Duke Energy on December 1 bragged about giving away $1 million in social justice and racial equity grants to 40 organizations across North Carolina. Yet another investment that does everything but keep the lights on.

Rep. Richard Hudson, who soon will be sworn in as the NC-9 U.S. congressman (and will once again represent Moore County after a two-year break), is right to suggest that the federal government is long overdue in launching a nationwide initiative to protect America’s antiquated power infrastructure. But it’s hard to believe it’s going to happen in a nation that can’t/won’t secure it’s Southern border, and has willfully farmed out all of it’s manufacturing, textiles, prescriptions drugs and energy producing equipment to China.

Yet we are learning that the attack on Moore’s grid was not as random or isolated as first believed As reported by Wired.com, ”Duke Energy, reported gunfire at another facility, a hydroelectric power plant in South Carolina. And combined with two more incidents of hands-on sabotage of U.S. power facilities that occurred in Oregon and Washington in October and November, the vulnerability of the U.S. grid to old-fashioned physical harm has begun to seem like a serious threat.”

Meanwhile, Triangle-area drag “celebrity” Naomi Dix says she, too, is worried about attacks on power: on the power of LGBTQ deviants to attack the moral fabric of small-town communities. During a December 8 forum in Durham, Dix said that suspicions that the Moore power outage targeted her cast’s performance at The Sunrise Theater inspires her to bring additional shows here in 2023. 

While Dix claims that drag shows are under attack — in Southern Pines the “attackers” read scriptures and prayed for the community at large — these so-called threats do not seem to be much of a deterrent to the hijacking of more and more community events.
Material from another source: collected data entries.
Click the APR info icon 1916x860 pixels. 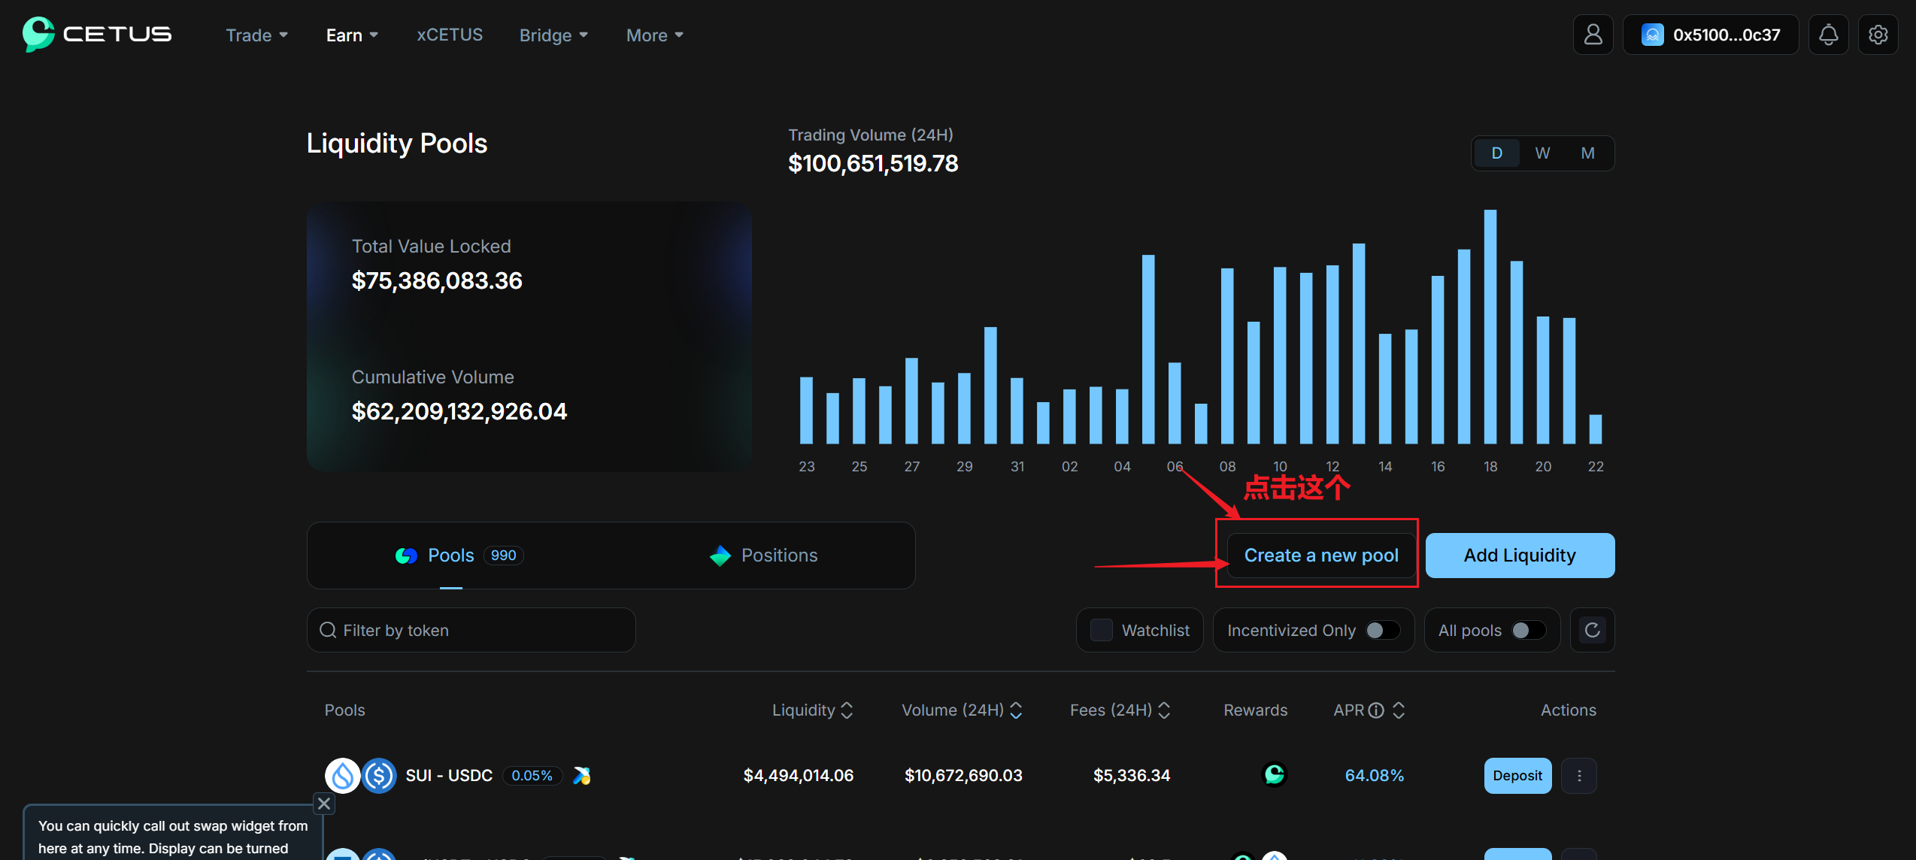(x=1376, y=710)
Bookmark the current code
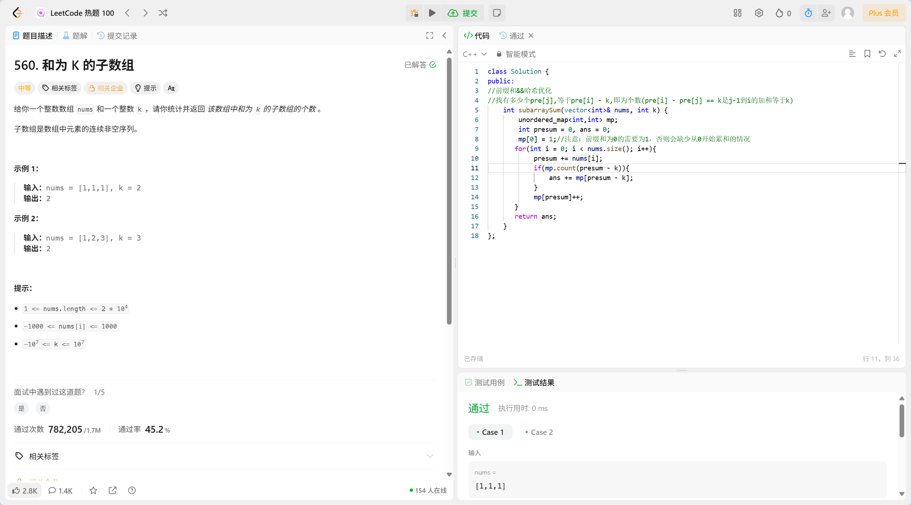Screen dimensions: 911x505 tap(867, 54)
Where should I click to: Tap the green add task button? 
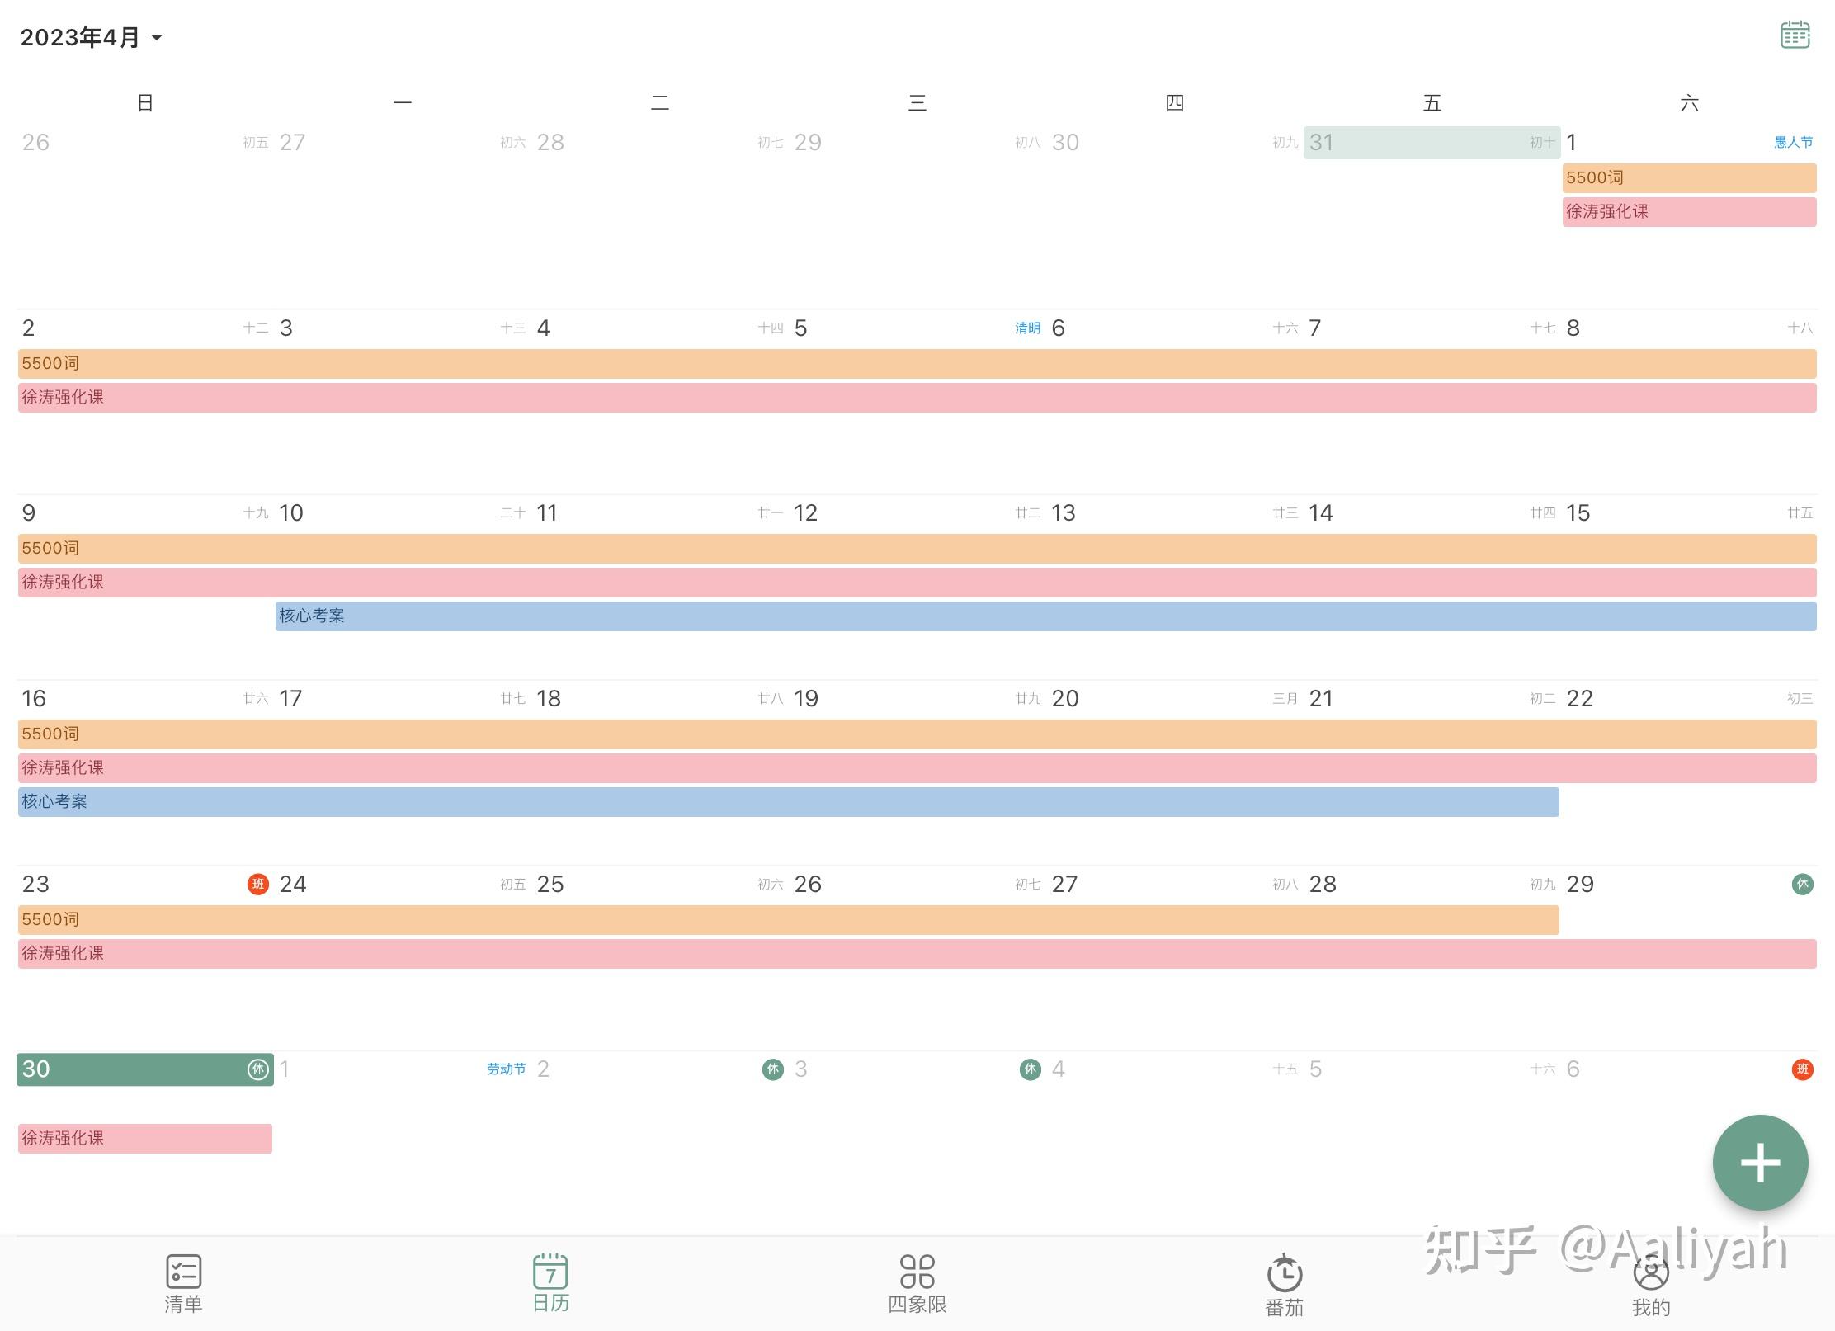click(1759, 1163)
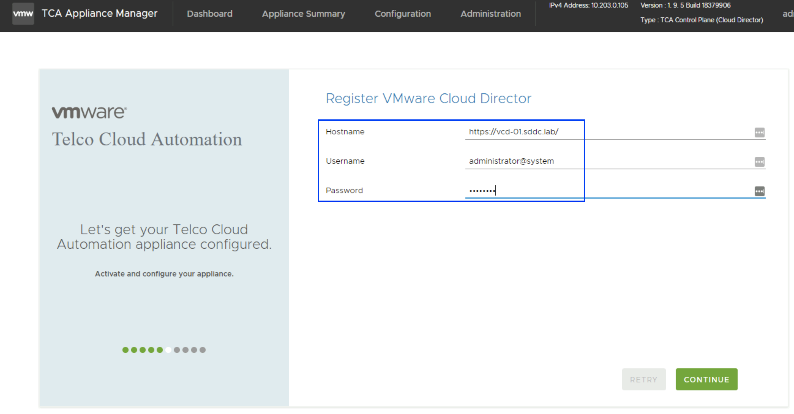The width and height of the screenshot is (794, 414).
Task: Click the vmware logo in the left panel
Action: point(89,112)
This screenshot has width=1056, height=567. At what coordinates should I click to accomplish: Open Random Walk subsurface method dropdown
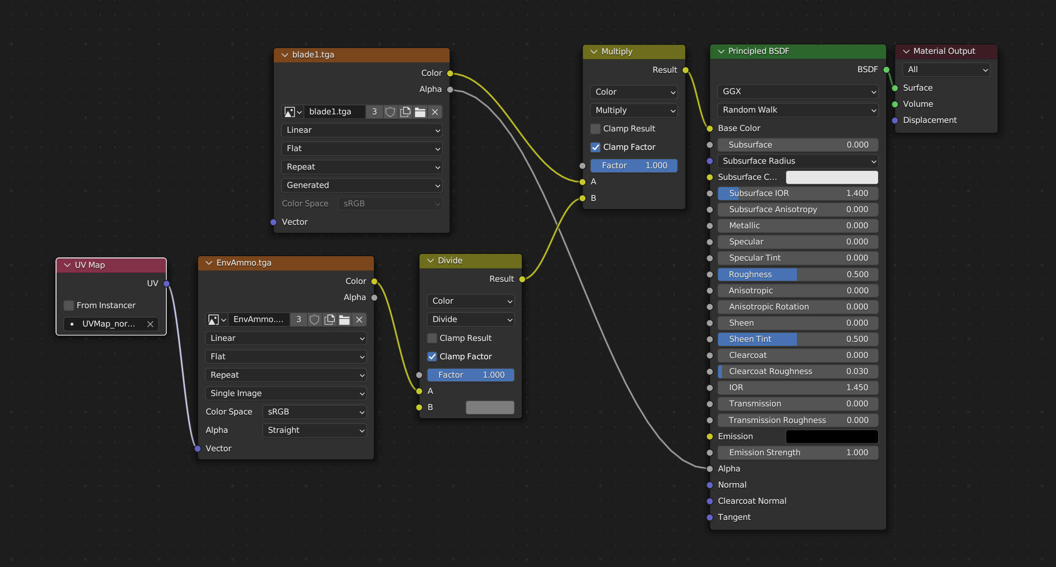pyautogui.click(x=797, y=110)
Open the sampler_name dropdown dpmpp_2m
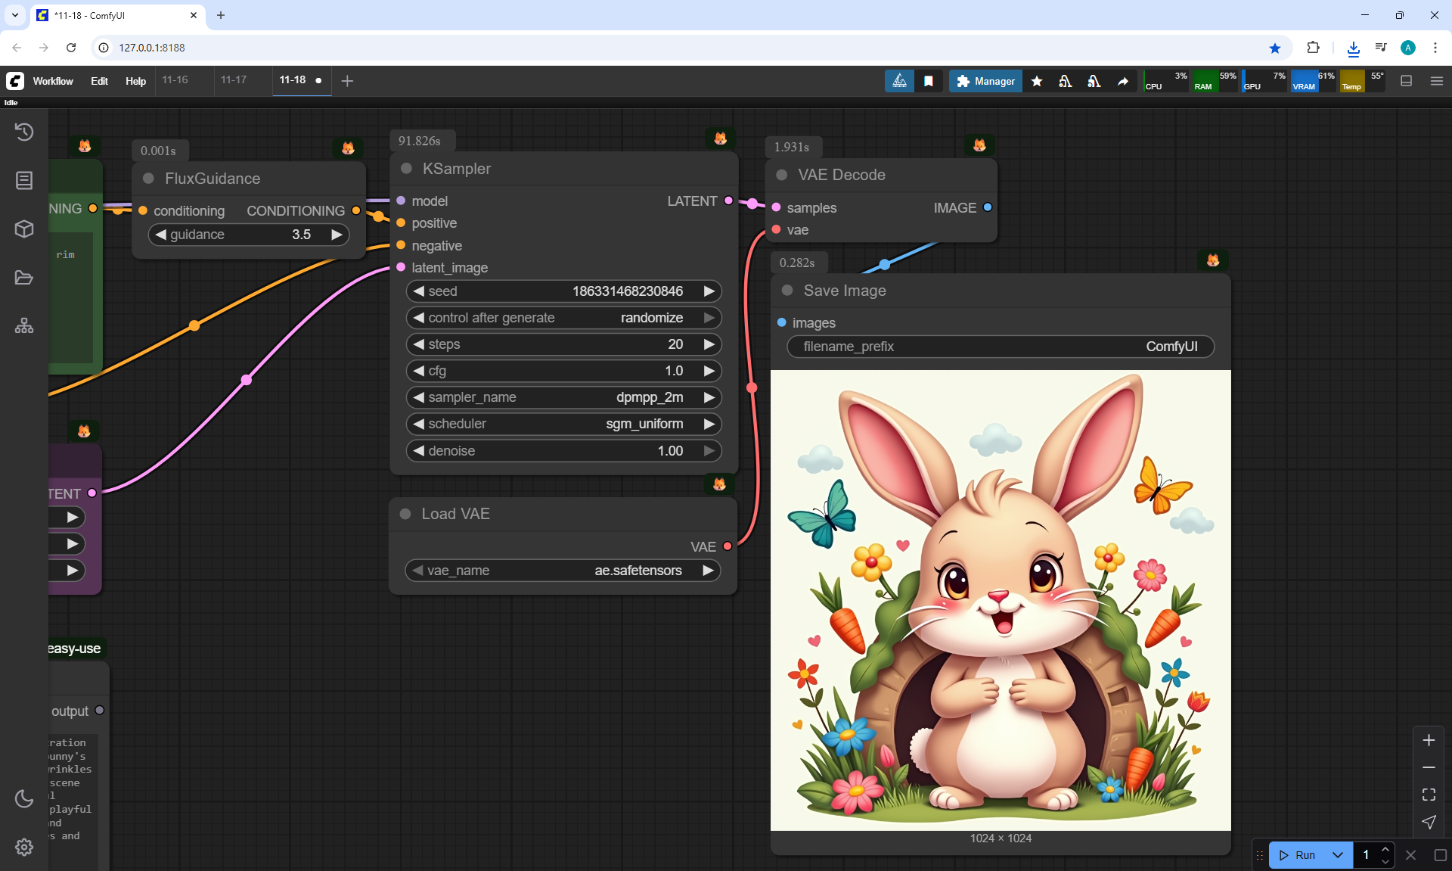The height and width of the screenshot is (871, 1452). coord(563,397)
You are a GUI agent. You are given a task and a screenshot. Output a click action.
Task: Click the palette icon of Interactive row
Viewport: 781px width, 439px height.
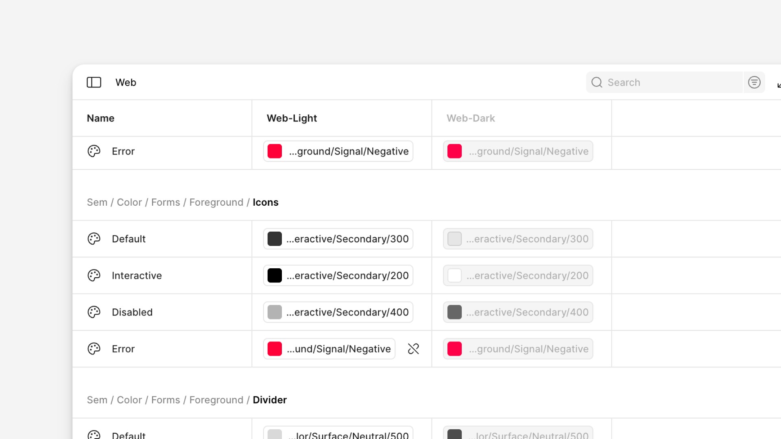pyautogui.click(x=94, y=276)
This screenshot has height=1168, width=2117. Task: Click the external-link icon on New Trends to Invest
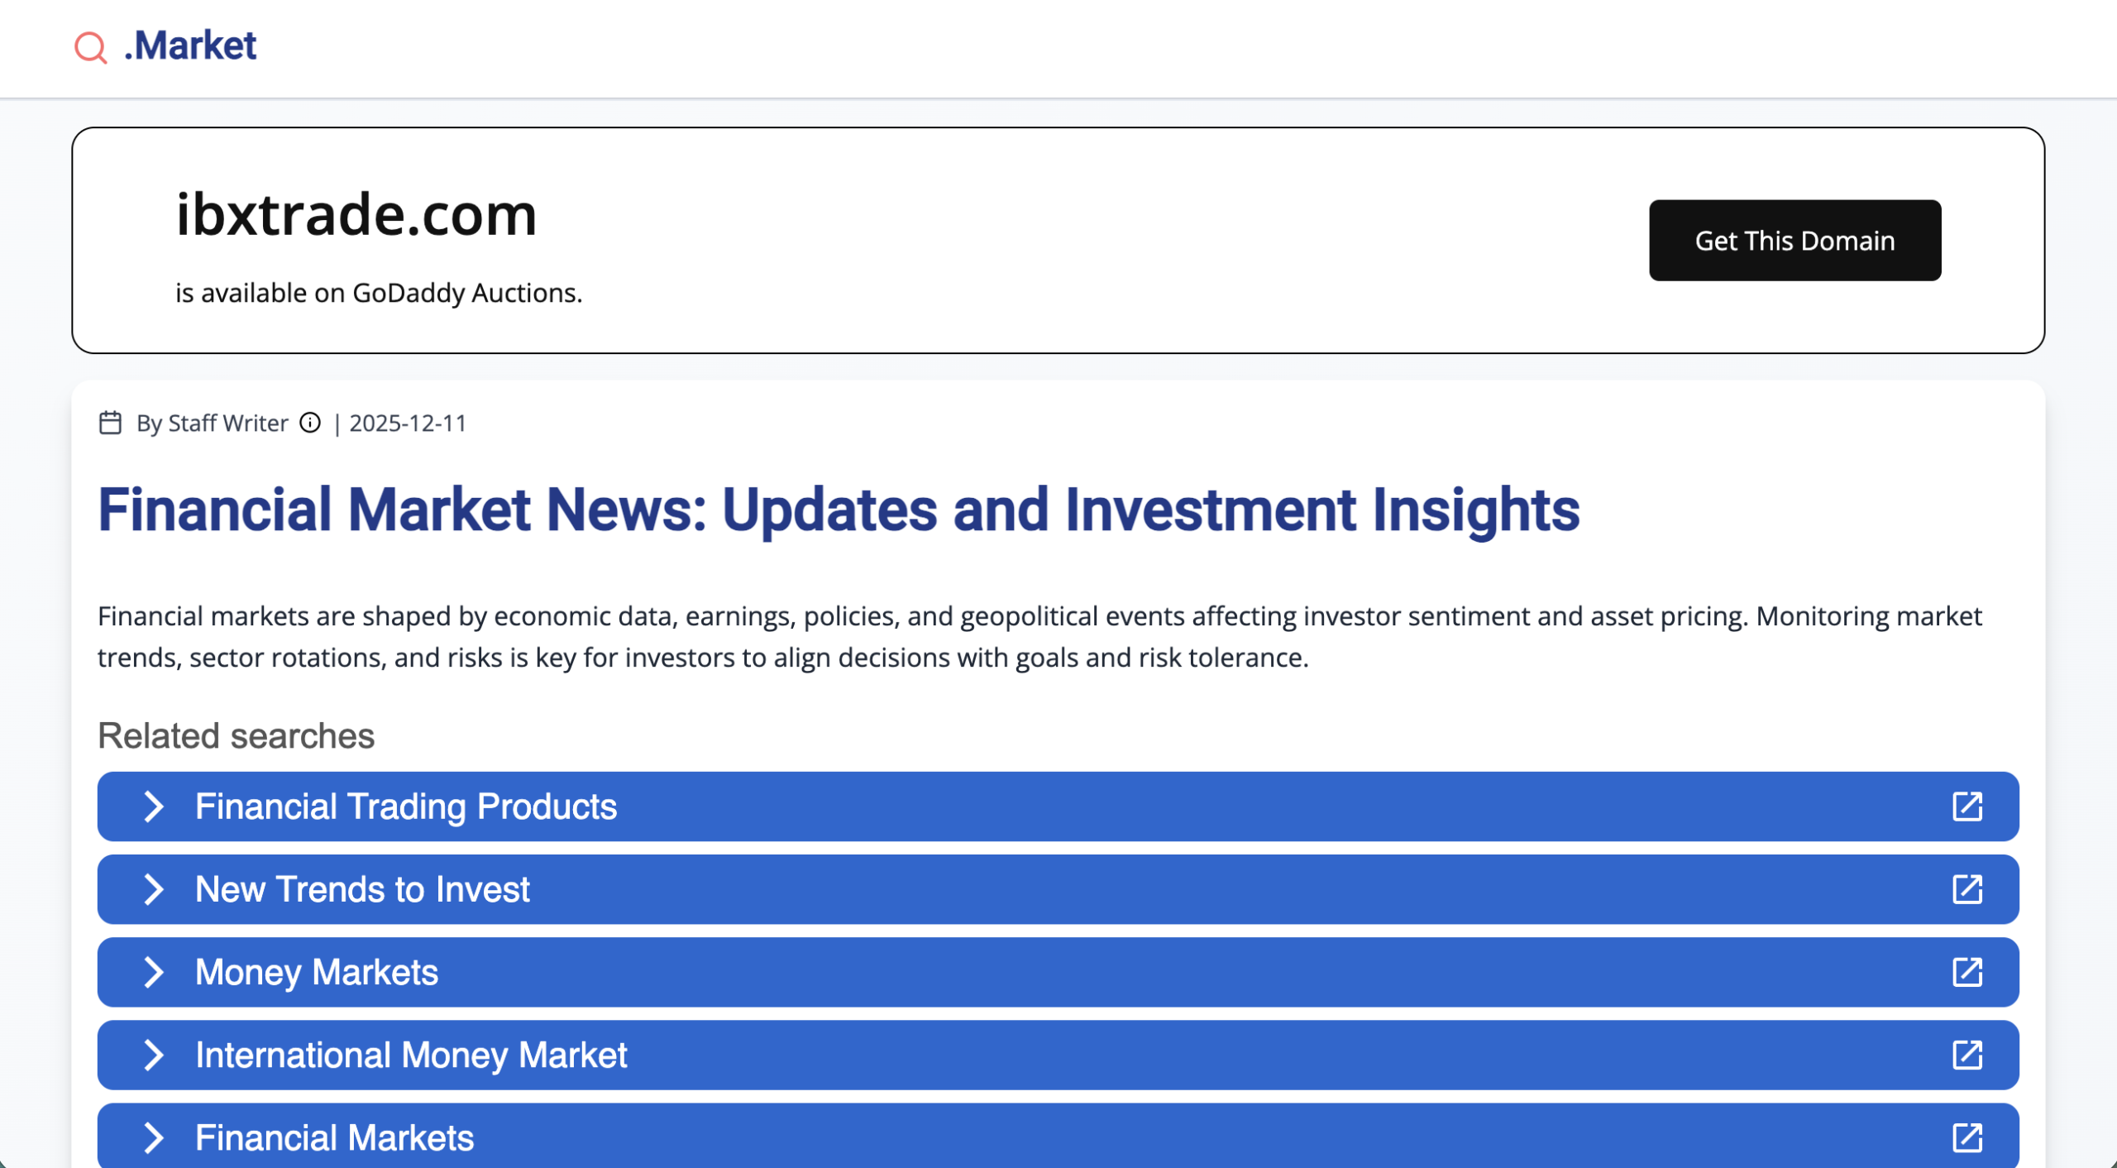tap(1967, 889)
A December 10 “Christmas parade” in Shallotte, N.C., reports independent journalist A.P. Dillon, was interrupted by a leotard clad dance team led by a transgender coach who donned gay apparel that was merely a thong

In Taylor, Texas, 35 miles northeast of Austin, Taylor Pride hoodwinked Christmas parade organizers when registering for a spot in the 2021 event. “The Taylor Area Ministerial Alliance … naively thought a group calling itself Taylor Pride was simply proud to be from Taylor,” wrote Taylor resident and political science professor Kevin Stuart in a December 9, 2022, op-ed for The Wall Street Journal

So what happened this year? A new parade was created by a woke city management staff, acting without Taylor’s city council’s input. The 2022 parade ”ran right behind the traditional parade on December 3. It featured even more drag performers than last year, including one called Sedonya Face.“

Stuart concludes, “civic and cultural battles are sure to become more frequent and more intense” as social norms dissolve. “For those who simply want to work, worship God and raise their families in peace, this news is unwelcome.”

When darkness visits our towns we have no choice but to walk in the light.